#### [TEXT SHOWN]
GOLDBERG: But - and - in some ways, I think Donald Trump has done everything that you could expect a president to do once this ball got rolling. He brought people in. He tried to twist arms. But - and I think a lot of the blame for this mess falls on the fact that this was rolled out too quickly but also that the Freedom Caucus, these 29 or so conservative members of the House - they basically only know how to exist as creatures of opposition.
And it's very difficult for them to get in a sort of play-ball mindset because they have so little experience with it. And this is sort of what their fundraising model is, their rhetorical model is. And they haven't been able to let go to a certain extent. And there's an enormous amount of frustration within the GOP caucus about it.
INSKEEP: The president has already made some pretty profound concessions here to go along with this bill at all. In 2015, when he was getting ready to run for president, he said, quote, "I'm not going to cut Social Security like every other Republican. And I'm not going to cut Medicare or Medicaid." And here he is urging passage of a bill that takes hundreds of billions of dollars in projected spending out of Medicaid.

#### [WHAT TO PRODUCE]
How would you translate this sentence from the interview transcript into Spanish: "The president has already made some pretty profound concessions here to go along with this bill at all."

#### [RECORDED DATA]
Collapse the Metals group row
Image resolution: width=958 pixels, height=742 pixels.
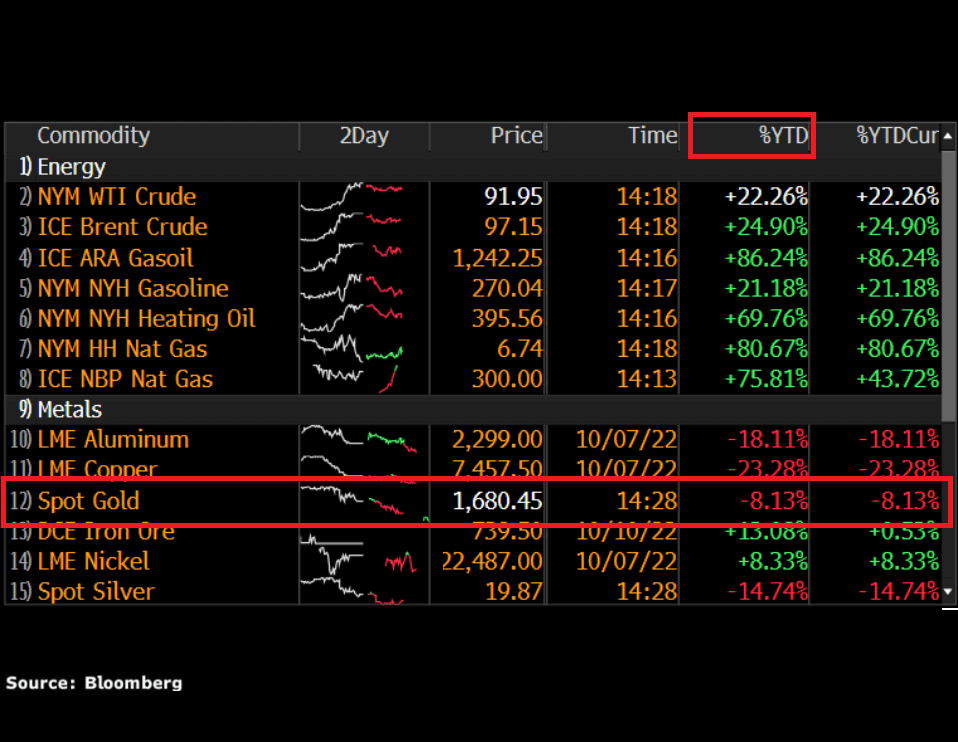[x=70, y=409]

#### [EXERCISE RESULT]
El presidente ya ha hecho aquí algunas concesiones bastante profundas para siquiera respaldar este proyecto de ley.